Didn’t ya know? We LOVE Kale!

 

The number one super food across the globe is KALE!  

•Weight Loss •Antioxidants •Metabolism  •Healthy Skin
•Immune Boosting •Anti-inflammatory •Phytonutrients •High Fiber  •High Protein
•Thiamin •Riboflavin •Folic Acid •Iron •Magnesium
•Potassium •Copper •Manganese •Vitamins A, C, K, B6

 

Kale scores at the top of the list of most nutrient dense green vegetables on the ANDI Nutrition Rating System. ANDI stands for Aggregate Nutrient Density Index and its scores are calculated by evaluating an extensive range of micronutrients, including vitamins, minerals, phytochemicals and antioxidant capacities.

This most amazing dark leafy is available in curly, ornamental, or dinosaur varieties. It belongs to the Brassica family that includes cruciferous vegetables such as cabbage, collards, broccoli, and Brussels sprouts. Kale is an excellent source of antioxidants, vitamins A, C, and K, calcium, lignans, nitrates, carotenoids and phytonutrients, including lutein and zeaxanthin. Though greens in general are nutritious foods, with its top combination of vitamins, minerals, and phytonutrients, kale is certainly a dream food.

 

PHYTONUTRIENTS

Kale is very rich in Phytonutrients; chemicals in plants that have a very beneficial effect on the body. They are shown to boost the immune system, and have anti-inflammatory, antiviral, antibacterial properties as well as assisting in cellular repair. More than 25,000 phytonutrients are found in plant foods, including Carotenoids, Ellagic acid, Flavonoids, Resveratrol, Glucosinolates, and Phytoestrogens.

Carotenoids lutein and zeaxathin, are great for boosting eye-health and help keep UV rays from damaging the eyes and causing cataracts.
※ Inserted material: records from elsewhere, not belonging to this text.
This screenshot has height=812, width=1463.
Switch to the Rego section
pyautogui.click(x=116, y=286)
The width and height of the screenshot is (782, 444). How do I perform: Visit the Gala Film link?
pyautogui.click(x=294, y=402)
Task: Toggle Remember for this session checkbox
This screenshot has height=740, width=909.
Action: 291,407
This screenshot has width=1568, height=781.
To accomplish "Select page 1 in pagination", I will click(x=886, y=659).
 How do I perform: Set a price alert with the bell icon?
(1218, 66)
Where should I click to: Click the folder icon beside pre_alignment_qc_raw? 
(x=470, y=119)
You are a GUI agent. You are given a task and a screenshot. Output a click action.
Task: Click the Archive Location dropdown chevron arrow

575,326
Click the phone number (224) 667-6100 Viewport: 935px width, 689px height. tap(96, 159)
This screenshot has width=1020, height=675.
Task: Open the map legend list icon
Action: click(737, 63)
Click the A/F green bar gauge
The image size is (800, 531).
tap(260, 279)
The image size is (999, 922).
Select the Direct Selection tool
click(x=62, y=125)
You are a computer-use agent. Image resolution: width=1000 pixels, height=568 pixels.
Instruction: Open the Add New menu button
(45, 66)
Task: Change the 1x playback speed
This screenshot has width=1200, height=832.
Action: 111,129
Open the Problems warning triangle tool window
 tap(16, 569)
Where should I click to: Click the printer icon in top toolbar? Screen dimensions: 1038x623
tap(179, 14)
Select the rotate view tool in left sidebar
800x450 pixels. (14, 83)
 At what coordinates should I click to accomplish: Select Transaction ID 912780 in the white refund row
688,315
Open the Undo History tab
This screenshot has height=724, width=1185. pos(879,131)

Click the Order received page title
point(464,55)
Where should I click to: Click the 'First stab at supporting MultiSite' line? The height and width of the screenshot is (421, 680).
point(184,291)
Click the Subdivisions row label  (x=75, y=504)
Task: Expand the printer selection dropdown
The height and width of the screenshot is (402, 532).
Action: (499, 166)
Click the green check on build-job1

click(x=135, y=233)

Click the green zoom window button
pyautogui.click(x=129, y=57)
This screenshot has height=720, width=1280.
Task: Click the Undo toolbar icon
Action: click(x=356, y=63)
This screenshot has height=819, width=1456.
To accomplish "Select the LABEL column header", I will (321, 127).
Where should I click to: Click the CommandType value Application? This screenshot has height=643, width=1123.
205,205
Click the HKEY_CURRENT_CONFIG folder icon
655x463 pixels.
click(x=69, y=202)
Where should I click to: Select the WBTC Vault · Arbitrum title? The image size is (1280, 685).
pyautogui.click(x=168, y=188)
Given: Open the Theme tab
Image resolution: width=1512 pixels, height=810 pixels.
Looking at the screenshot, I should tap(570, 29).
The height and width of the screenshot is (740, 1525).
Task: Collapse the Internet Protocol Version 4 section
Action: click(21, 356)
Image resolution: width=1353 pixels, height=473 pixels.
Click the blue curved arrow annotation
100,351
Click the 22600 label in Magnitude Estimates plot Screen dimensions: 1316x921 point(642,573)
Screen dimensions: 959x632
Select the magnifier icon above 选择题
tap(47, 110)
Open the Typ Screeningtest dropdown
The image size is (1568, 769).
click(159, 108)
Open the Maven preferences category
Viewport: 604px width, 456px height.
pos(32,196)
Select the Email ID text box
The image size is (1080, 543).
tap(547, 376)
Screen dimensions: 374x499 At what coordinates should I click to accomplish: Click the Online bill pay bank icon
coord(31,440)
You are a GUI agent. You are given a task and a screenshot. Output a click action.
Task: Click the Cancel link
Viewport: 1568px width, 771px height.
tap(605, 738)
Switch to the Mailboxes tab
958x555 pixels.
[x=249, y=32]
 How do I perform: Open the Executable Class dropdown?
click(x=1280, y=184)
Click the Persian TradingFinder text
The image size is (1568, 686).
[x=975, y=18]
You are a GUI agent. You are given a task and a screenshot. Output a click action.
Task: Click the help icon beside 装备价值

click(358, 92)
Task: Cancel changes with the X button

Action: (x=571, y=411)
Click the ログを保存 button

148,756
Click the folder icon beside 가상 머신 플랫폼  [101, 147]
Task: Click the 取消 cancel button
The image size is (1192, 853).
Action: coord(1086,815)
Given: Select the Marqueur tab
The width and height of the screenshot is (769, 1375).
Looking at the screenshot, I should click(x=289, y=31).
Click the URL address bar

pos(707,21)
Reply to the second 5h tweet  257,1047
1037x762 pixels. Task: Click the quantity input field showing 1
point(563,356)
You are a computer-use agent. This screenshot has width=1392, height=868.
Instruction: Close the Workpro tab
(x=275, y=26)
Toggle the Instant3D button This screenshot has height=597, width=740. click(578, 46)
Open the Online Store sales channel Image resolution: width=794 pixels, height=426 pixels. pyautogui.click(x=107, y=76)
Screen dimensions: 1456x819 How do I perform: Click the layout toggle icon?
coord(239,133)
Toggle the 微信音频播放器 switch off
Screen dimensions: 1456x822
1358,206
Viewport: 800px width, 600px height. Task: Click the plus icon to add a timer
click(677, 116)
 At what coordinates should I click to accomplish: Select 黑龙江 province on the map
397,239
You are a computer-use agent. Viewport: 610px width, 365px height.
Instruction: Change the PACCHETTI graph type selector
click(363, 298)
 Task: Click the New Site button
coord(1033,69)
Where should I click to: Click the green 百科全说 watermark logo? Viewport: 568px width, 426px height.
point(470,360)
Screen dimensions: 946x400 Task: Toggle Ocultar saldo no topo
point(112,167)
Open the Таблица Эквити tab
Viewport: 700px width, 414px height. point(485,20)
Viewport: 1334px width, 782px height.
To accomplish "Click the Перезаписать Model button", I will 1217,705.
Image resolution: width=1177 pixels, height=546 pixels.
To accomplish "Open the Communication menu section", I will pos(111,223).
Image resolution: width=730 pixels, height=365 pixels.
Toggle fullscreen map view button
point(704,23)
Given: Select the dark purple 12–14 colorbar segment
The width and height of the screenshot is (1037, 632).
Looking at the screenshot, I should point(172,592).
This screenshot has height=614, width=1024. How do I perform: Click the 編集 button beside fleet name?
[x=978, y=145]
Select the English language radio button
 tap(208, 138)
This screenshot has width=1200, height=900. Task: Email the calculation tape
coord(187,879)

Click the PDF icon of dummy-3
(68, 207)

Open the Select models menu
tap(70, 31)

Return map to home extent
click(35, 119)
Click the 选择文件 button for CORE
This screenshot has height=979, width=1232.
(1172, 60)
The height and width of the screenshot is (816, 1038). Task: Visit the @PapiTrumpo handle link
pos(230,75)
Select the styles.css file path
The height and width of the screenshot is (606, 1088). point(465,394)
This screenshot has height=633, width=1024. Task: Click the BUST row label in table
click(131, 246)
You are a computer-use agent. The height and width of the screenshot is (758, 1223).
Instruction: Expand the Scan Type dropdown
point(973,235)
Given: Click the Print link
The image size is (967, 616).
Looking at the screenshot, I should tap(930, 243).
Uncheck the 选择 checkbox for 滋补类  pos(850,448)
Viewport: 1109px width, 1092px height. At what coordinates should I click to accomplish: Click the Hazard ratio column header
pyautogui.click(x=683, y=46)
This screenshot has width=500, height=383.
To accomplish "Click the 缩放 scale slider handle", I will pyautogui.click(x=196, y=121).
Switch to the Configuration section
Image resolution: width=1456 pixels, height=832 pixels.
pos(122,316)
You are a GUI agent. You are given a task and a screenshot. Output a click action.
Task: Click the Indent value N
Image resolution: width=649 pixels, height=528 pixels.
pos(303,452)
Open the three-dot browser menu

According to recent research results, kale is an incredible source of well-absorbed CALCIUM, which is one of the many factors that may help prevent osteoporosis. It also provides decent amounts of vitamin C, folic acid, vitamin B6, manganese, and potassium. Manganese helps your body’s own antioxidant defense system, superoxide dismutase, to protect you from damaging free radicals. Its folate and B6 team up to keep homocysteine levels down, which may help prevent heart disease, dementia, and osteoporosis bone fractures.

 

FIBER

One of the biggest misconceptions of a raw living foods diet (read: lifestyle) is that ‘you can’t feel full after a meal.’ For a green, kale is unusually high in fiber. The carbs in Kale are enclosed in lots of fiber, resulting in slower digestion. This helps create the bulk you need to fill you up and to keep you full for a good amount of time. As a result, Kale has a very low impact on blood sugar levels.

 

ENERGY

When you eat a diet filled with Kale that has been grown directly under the sun, you are infusing your body with sun energy. Your body will feel this energy and resonate with amazing health!

 

RECIPES

Recipes are the key to adding variety to your meals and more greens for a healthy life!
Blending is a great way to begin the digestion process and make a whole lot of Kale readily available for enhanced utilization by the body. Three cheers for Green Smoothies! Hip Hop Hooray!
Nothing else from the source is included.